Create a scrape job for a single URL.

Parameters:

  • url (str): Target page URL
  • schema (str): Extraction instructions (plain English or Nestlang)
  • name (str, optional): Friendly label for this scrape
  • page_type (str): "LISTING" (default) or "DETAIL"
  • wait (bool): Wait for completion before returning
  • timeout (int): Max seconds to wait (only if wait=True)

Returns: Dictionary with scrapeId, jobId, and optionally results

scrape_paginated(urls, schema, name=None, page_type="LISTING", wait=False, timeout=300)

Create a scrape job for multiple URLs.

Parameters:

  • urls (List[str]): Array of URLs to scrape
  • schema (str): Extraction instructions
  • name (str, optional): Friendly label
  • page_type (str): "LISTING" or "DETAIL"
  • wait (bool): Wait for completion
  • timeout (int): Max seconds to wait

Returns: Dictionary with scrapeId, jobId, and optionally results

list_scrapes(limit=20, cursor=None)

List all scrapes for the authenticated user.

Returns: Dictionary with list of scrapes and pagination info

get_scrape(scrape_id)

Retrieve a scrape and its results by ID.

Parameters:

  • scrape_id (str): The scrapeId from creation

Returns: Dictionary with scrape details and results

Parsing

parse(html, schema, name=None, wait=False, timeout=300)
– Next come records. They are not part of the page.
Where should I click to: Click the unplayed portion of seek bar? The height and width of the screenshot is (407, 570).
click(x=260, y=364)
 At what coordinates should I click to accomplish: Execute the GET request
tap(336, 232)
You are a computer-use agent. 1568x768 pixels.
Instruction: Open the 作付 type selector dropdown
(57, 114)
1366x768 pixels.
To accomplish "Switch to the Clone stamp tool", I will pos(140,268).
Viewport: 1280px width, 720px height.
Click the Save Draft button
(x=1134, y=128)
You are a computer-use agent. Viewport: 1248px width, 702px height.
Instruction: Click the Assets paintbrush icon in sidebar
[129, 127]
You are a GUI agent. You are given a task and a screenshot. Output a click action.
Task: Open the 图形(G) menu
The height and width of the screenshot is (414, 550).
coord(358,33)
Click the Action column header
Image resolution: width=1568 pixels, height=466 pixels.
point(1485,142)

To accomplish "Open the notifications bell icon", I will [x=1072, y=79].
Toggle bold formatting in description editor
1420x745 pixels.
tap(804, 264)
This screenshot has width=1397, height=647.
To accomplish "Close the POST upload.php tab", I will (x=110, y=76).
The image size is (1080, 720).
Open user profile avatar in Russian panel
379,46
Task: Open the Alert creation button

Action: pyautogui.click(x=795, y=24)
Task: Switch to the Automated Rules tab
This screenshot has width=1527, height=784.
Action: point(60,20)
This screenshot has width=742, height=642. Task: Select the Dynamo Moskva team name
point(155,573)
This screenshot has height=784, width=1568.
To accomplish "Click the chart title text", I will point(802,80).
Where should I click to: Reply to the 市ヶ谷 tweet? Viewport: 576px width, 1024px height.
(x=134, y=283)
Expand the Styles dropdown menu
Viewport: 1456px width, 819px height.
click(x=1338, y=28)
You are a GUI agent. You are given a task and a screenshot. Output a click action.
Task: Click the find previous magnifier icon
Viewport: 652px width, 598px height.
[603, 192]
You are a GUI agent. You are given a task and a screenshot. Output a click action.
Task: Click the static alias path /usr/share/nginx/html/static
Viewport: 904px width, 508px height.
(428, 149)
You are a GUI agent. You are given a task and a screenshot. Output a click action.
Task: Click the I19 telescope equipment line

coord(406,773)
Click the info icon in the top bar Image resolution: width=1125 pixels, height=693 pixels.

Submit raw HTML for structured extraction.

Parameters:

  • html (str): Full HTML content to parse
  • schema (str): Extraction instructions
  • name (str, optional): Friendly label
  • wait (bool): Wait for completion
  • timeout (int): Max seconds to wait

Returns: Dictionary with scrapeId, jobId, and optionally results

get_parse(parse_id)

Retrieve results for a completed parse job.

Parameters:

  • parse_id (str): The scrapeId from parse creation

Returns: Dictionary with parse details and results

Utilities

check_status(job_id)

Poll the status of a job.

Parameters:

  • job_id (str): The jobId returned from creation

Returns: Dictionary with completed (bool) and state (str)

wait_for_completion(job_id, timeout=300, poll_interval=1.0)

Wait for a job to complete.

Parameters:

  • job_id (str): The jobId to poll
  • timeout (int): Max seconds to wait
  • poll_interval (float): Seconds between polls

Returns: Status dictionary when completed

Raises: TimeoutError if job doesn't complete

Utility Functions

The divparser.utils module provides helper functions for working with results:

from divparser.utils import (
    extract_data_from_results,
    flatten_results,
    filter_results_by_status,
    get_results_by_url,
    get_result_stats
)

# Flatten nested results
all_items = flatten_results(results)

# Get statistics
stats = get_result_stats(results)
print(f"Success rate: {stats['success_rate']:.1f}%")

# Group by URL
by_url = get_results_by_url(results)

Examples

Example 1: Extract Job Listings

from divparser import DivParser

client = DivParser(api_key="your_api_key")

result = client.scrape_and_parse(
    url="https://example-jobs.com/listings",
    schema="""
    Extract the following for each job:
    - job title
    - company name
    - location
    - salary range (if available)
    """,
    name="Job Listings Scrape"
)

for job in result["results"][0]["data"]:
    print(f"{job['title']} at {job['company']} in {job['location']}")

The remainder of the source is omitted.